この絵本がデビュー作となる重森千佳さん。 美しく丁寧に描かれたおとぎ話の世界を舞台に、絵本をマニュアルに、狩りをしようとする弱気なオオカミとオオカミ対策に余念がないたくましい登場人物たち。一度読んだら、ぐっと世界に引き込まれてしまう先の読めないストーリー展開と人間味のある登場人物たちのコミカルでシニカルな表情がなんとも魅力的、何度読み返しても、笑い転げてしまいます。

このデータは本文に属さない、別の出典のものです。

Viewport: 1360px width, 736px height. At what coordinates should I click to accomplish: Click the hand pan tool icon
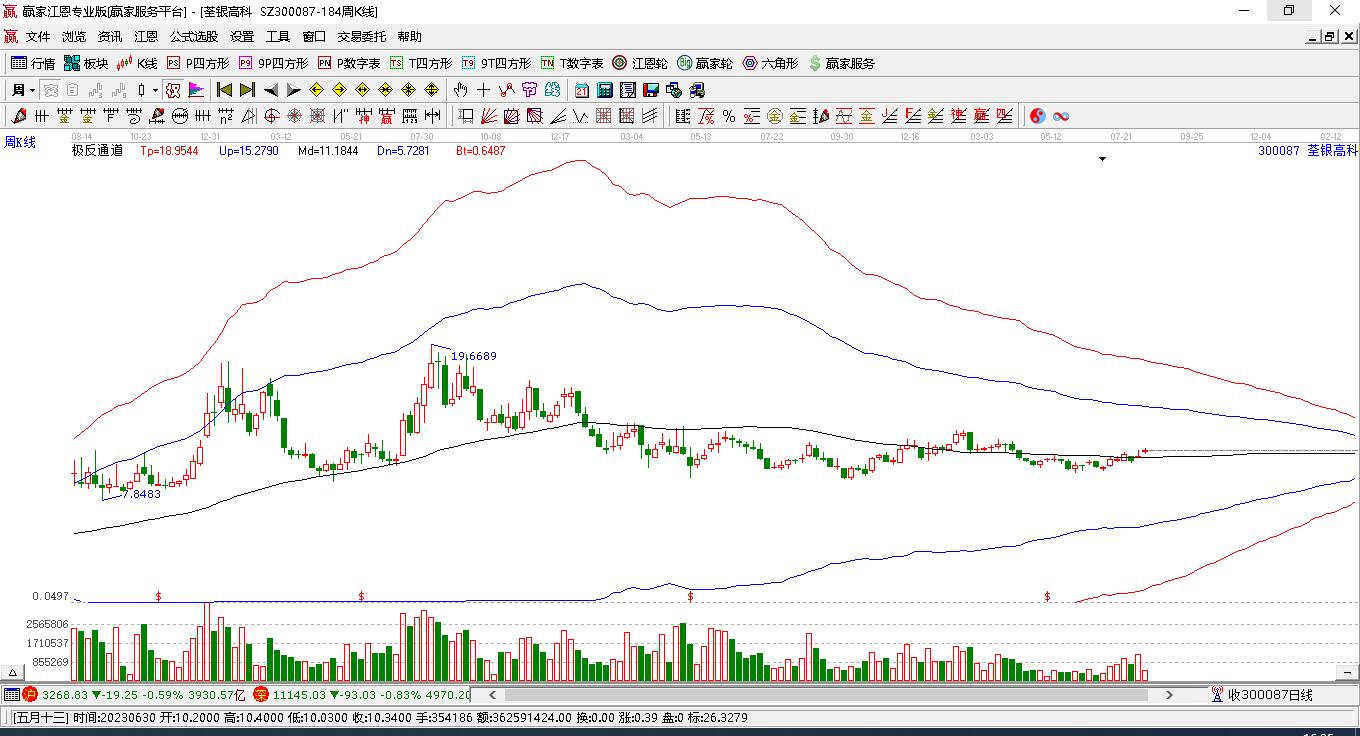pyautogui.click(x=460, y=90)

おとぎ話を知ってれば知ってるほど、この面白さは病みつきです。 でも、さすがにちょっとオオカミさんもかわいそうな気がするのですが心配ありません。裏表紙を見ると、もうつぎの獲物を求めて狩りに出かけているみたいですから。 でも、「おおかみだって きをつけて!!」。もちろんその手には絵本がひろげてありますけどね。
(富田直美 絵本ナビ編集部)
あかずきん、三びきのこぶた、そして七匹の子やぎ… いつだって、おおかみは悪役だけど… そんな悪役にだって、危険はいっぱい! 名作絵本の世界を舞台に繰り広げられる、スリル満点の駆け引きの結末は!?
ヨーロッパの昔話では、おおかみが悪の象徴として使われることが多いです。
特に有名なのは、おおかみと3びきのこぶた、おおかみと7ひきのこやぎ、赤すきん。
この3つのお話のパロディ絵本です。
昔話は昔話として、楽しんだあとに、おすすめです。